- [Set task] Rewrite the data below as a numbered list, omitting any blank lines. Leave the pictures out of your answer.

- [Data to use]
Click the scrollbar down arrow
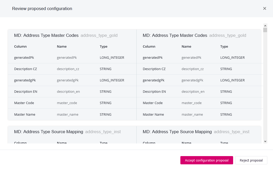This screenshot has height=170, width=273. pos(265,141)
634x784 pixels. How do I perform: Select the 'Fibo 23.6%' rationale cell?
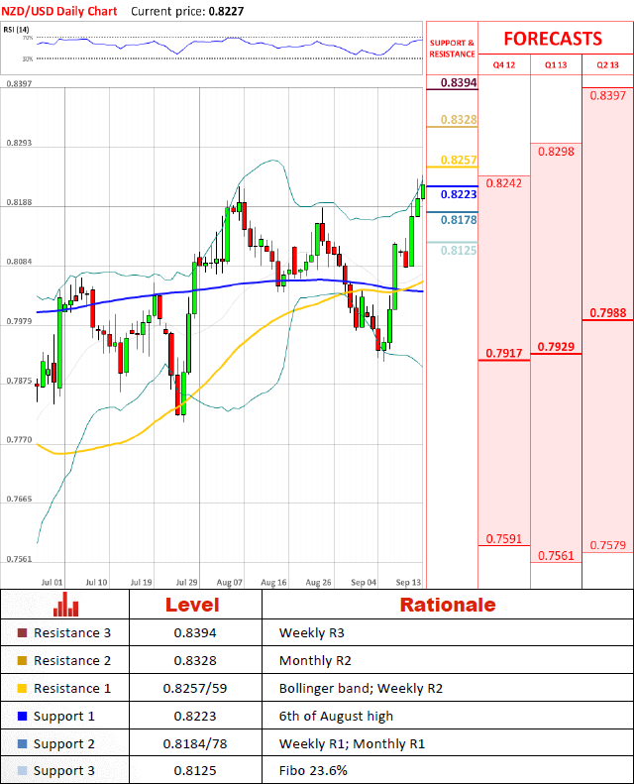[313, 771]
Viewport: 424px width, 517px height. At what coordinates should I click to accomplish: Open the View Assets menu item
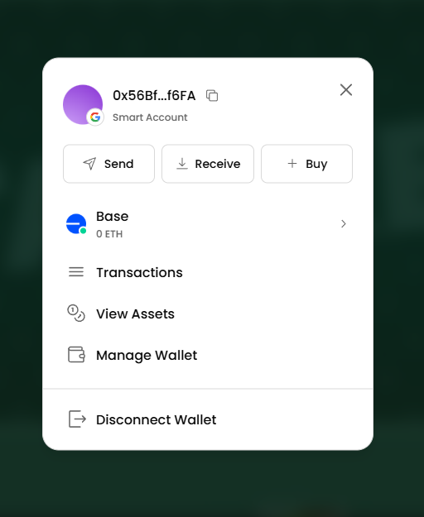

- [Solution for this problem]
1. Click the scrollbar down arrow
2. This screenshot has height=170, width=273. pos(265,141)
3. 634x784 pixels. How do I perform: Select the 'Fibo 23.6%' rationale cell?
4. [313, 771]
5. Viewport: 424px width, 517px height. At what coordinates should I click to accomplish: Open the View Assets menu item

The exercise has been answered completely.